Atherosclerotic cardiovascular disease is the number one cause of death and top health economic expense in the US. Development of this disease involves complex biological and inflammatory events that contribute to atheromatous plaque development, erosion and rupture. Of note, evidence suggests that distant infections that produce pro-inflammatory and pro-coagulant events are contributing significantly to this process, however how this happens remains not well understood. Studies that advance our understanding of these processes are likely to create great public benefit. Here, we propose to study the bio-inflammatory response to periapical infection and its elimination in a pilot grant that enrolls 20 participants, with the larger goal of obtaining R21 funding to study 80 adults who have single-tooth periapical disease. An interventional observational study of cardiovascular inflammatory and tissue damage biomarkers (i.e., serum: apolipropotein B, C-reactive protein, interluekin1-b, interleukin-6, myeloperoxidase, lipoprotein-associated phospholipase A2, high sensitivity troponin, and saliva and serum lipopolysaccharides) at baseline and six weeks after tooth extraction is planned.
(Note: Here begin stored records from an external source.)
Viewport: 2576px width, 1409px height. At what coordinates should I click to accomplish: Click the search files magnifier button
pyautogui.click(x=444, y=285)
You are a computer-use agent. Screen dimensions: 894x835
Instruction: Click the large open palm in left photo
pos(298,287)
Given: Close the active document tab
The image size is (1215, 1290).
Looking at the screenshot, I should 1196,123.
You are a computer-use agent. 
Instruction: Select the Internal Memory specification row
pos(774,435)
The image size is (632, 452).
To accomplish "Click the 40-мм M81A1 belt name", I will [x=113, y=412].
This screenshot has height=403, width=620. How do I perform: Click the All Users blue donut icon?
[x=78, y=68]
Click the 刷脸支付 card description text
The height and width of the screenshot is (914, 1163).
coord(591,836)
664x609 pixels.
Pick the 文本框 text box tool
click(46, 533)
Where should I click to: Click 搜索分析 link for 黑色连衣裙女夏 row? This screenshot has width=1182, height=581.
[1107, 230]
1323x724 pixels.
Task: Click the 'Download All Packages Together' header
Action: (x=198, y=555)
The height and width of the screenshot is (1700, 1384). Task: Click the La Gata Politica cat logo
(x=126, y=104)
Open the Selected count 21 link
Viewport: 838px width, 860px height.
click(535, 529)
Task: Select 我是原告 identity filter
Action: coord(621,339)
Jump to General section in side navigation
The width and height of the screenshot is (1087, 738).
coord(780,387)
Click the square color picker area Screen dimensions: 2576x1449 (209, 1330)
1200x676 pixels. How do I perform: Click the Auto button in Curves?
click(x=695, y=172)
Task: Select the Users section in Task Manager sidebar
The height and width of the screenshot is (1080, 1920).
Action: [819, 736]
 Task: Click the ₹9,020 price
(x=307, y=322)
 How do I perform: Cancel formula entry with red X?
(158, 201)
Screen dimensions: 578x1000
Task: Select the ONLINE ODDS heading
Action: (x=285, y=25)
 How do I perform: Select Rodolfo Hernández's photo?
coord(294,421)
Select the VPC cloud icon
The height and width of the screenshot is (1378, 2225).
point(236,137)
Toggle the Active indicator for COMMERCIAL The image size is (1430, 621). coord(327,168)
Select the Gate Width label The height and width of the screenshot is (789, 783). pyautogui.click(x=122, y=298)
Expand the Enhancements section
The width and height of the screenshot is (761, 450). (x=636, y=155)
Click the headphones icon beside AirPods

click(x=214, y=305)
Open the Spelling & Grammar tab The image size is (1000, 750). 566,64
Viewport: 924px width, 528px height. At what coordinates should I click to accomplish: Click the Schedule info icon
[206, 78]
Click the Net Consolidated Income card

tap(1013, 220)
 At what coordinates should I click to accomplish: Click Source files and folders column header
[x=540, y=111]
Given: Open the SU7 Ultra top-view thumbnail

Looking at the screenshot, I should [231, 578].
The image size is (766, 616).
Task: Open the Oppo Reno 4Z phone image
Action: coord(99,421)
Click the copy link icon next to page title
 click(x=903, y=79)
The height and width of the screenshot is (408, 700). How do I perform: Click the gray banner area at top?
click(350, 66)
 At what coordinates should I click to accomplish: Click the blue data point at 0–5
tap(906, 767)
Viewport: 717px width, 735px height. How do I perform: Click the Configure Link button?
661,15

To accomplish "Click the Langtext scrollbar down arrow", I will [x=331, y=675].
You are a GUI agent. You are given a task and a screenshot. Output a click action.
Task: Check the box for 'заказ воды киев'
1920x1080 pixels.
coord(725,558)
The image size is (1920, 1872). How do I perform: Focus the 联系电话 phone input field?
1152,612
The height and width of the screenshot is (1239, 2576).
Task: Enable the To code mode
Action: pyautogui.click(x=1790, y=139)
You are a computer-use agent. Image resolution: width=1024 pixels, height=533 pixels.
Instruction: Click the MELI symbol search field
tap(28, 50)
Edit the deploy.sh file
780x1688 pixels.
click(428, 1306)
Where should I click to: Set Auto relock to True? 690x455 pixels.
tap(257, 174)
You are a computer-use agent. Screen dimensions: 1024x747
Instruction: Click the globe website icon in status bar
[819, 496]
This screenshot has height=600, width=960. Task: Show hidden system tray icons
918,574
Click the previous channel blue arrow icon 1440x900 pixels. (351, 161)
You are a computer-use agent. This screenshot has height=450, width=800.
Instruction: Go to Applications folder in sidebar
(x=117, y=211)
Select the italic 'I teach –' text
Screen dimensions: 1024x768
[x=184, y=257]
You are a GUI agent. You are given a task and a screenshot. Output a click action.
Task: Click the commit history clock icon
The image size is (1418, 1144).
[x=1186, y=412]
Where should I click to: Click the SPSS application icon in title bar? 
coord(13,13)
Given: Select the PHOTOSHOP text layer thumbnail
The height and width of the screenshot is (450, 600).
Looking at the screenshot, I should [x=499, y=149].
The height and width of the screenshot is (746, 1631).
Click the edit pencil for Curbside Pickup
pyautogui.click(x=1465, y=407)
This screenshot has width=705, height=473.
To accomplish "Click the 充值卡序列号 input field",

Changes in biomarker concentrations adjusted for the severity of cardiovascular disease and oral disease will provide critical insight into the role of periapical infection and the production and circulation of biomolecules associated with cardiovascular inflammation. This project leverages the high prevalence of periapical disease and atherosclerotic cardiovascular disease in our population, and will provide critical insight into systemic inflammation after elimination of targeted oral disease. The findings are expected to contribute to the growing body of evidence that demonstrates the importance of oral health for the maintenance of optimal cardiovascular health.